__Given task__. Can you write out the entries again from the line with "Viewport: 1024px width, 576px height." through the line with "pos(22,475)", both lines included and the requests kept, with every coordinate in the answers increased by 52 and the pictures left out?

__Input records__.
---*---

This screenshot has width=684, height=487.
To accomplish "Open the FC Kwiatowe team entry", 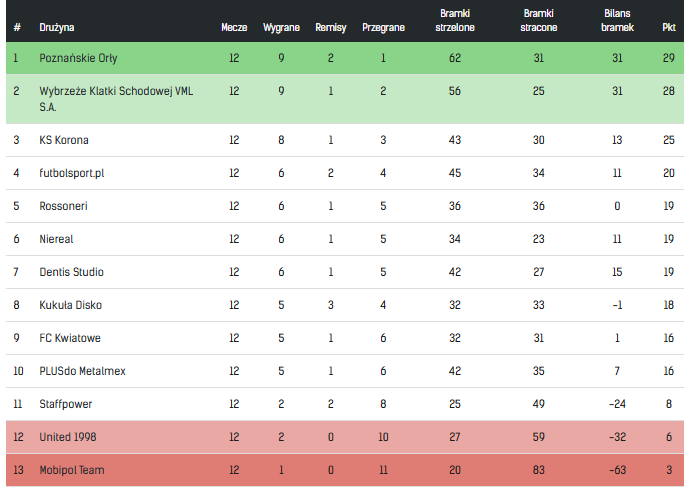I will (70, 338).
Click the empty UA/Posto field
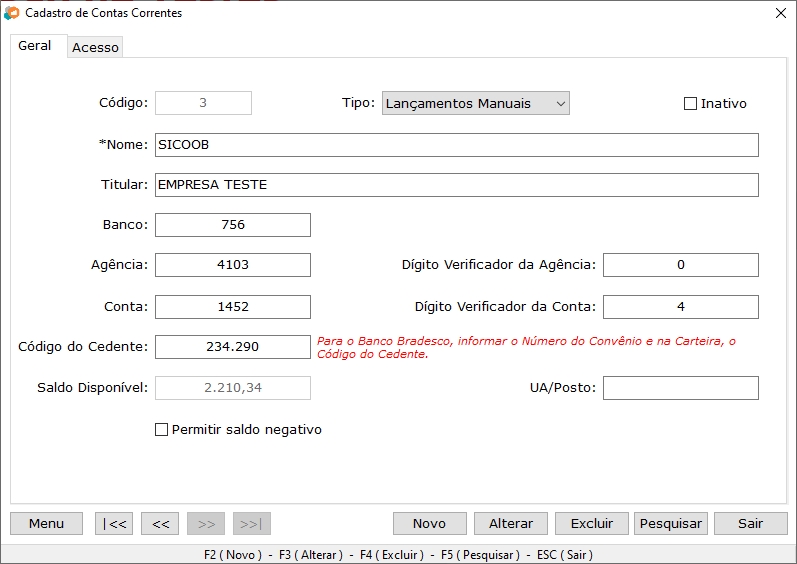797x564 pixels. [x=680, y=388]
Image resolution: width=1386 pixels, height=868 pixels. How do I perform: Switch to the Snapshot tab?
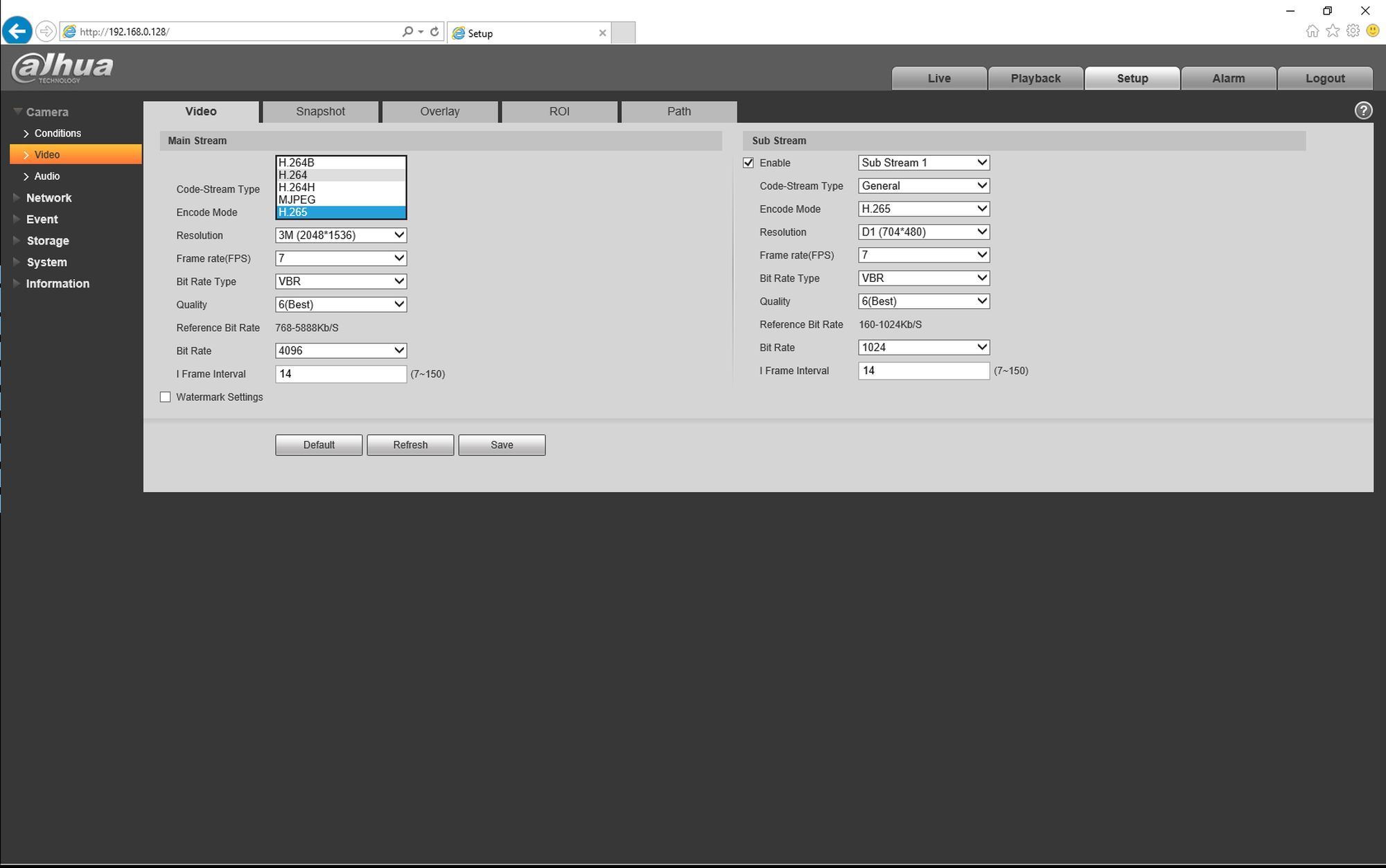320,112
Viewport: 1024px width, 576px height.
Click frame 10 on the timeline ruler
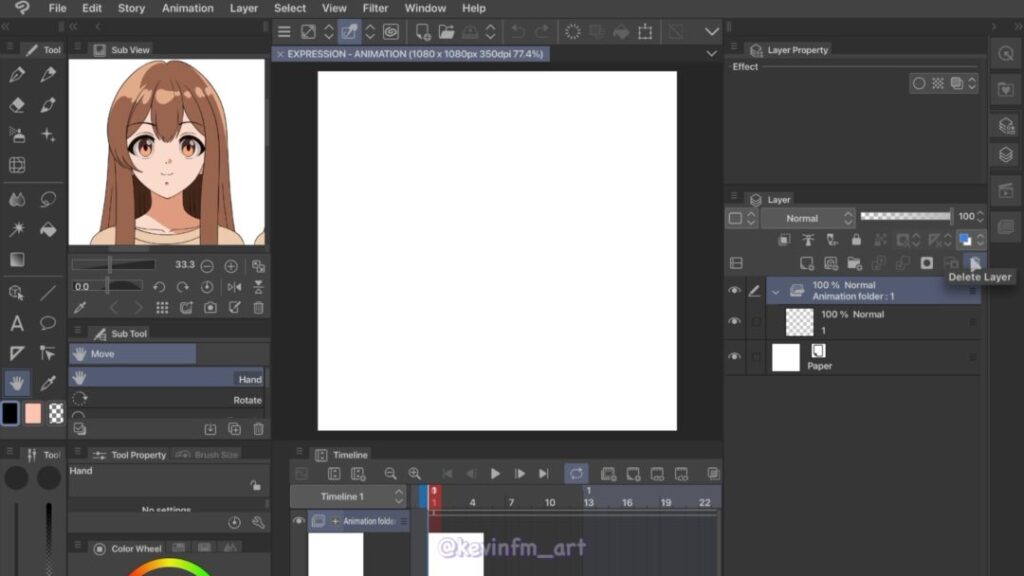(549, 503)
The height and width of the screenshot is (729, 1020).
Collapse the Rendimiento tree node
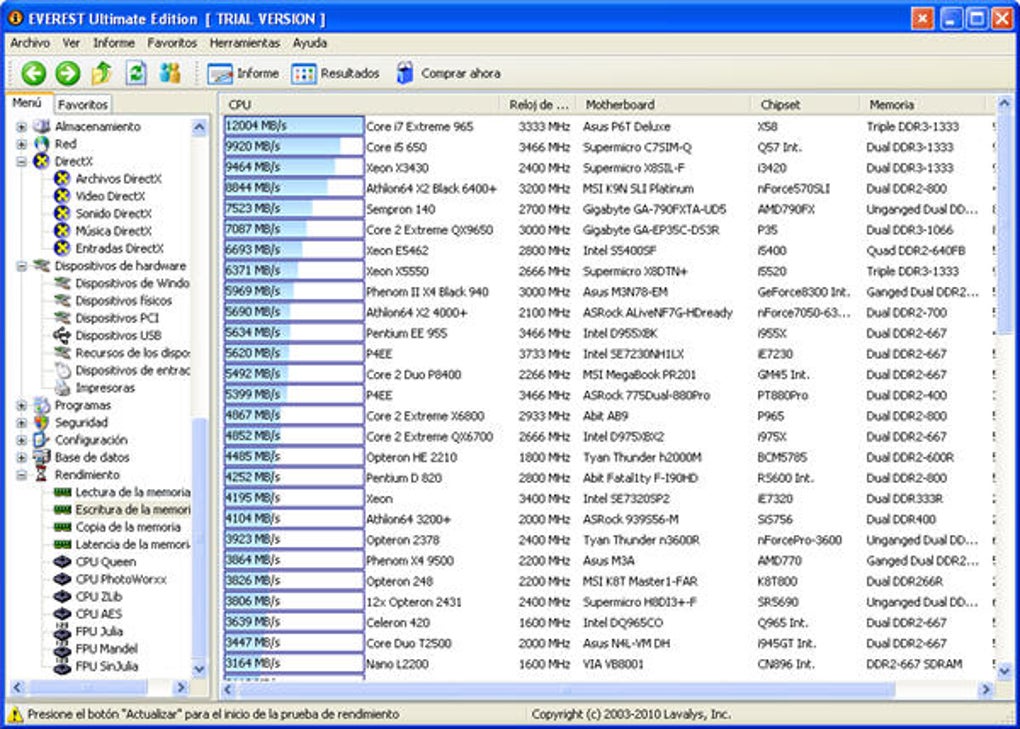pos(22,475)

---*---

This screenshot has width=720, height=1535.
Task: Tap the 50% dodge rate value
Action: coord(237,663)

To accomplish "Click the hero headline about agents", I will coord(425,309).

---*---

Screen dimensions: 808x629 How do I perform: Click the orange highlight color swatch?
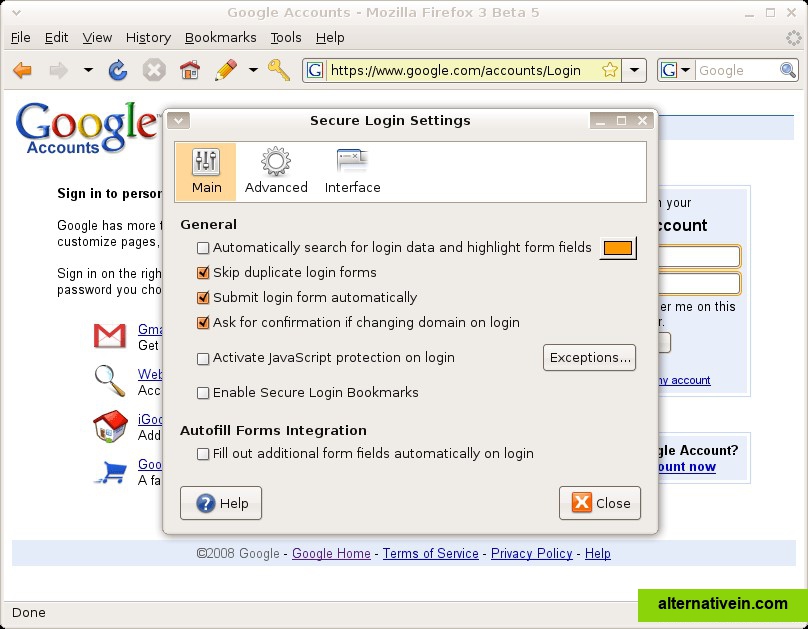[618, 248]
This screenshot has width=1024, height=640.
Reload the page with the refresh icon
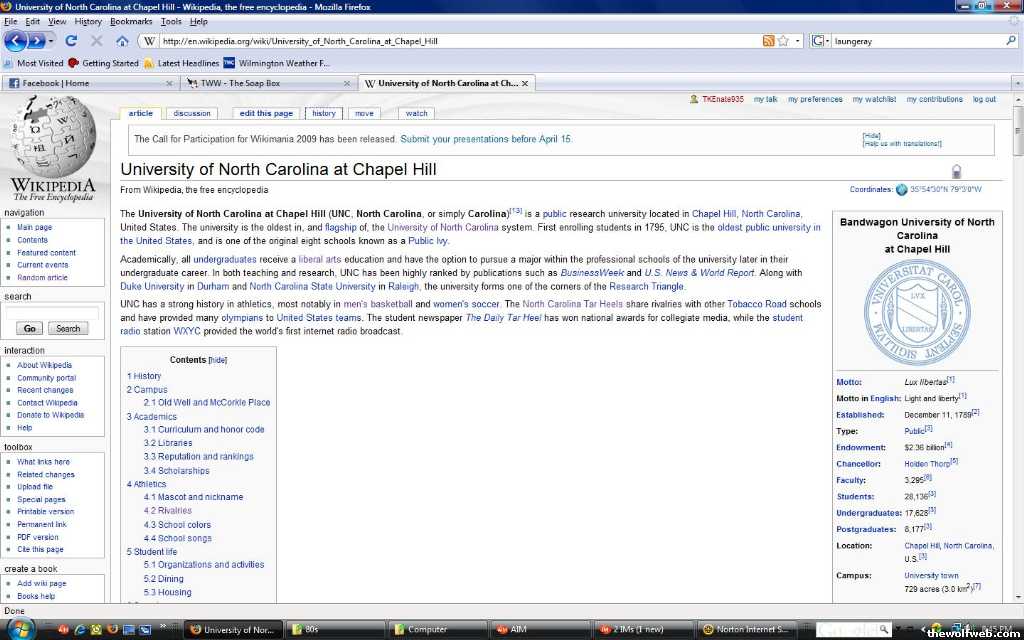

---*---

__Solution to this problem__.
Viewport: 1024px width, 576px height.
Click frame 10 on the timeline ruler
(601, 555)
The height and width of the screenshot is (729, 1020).
Collapse the Rendimiento tree node
pos(74,527)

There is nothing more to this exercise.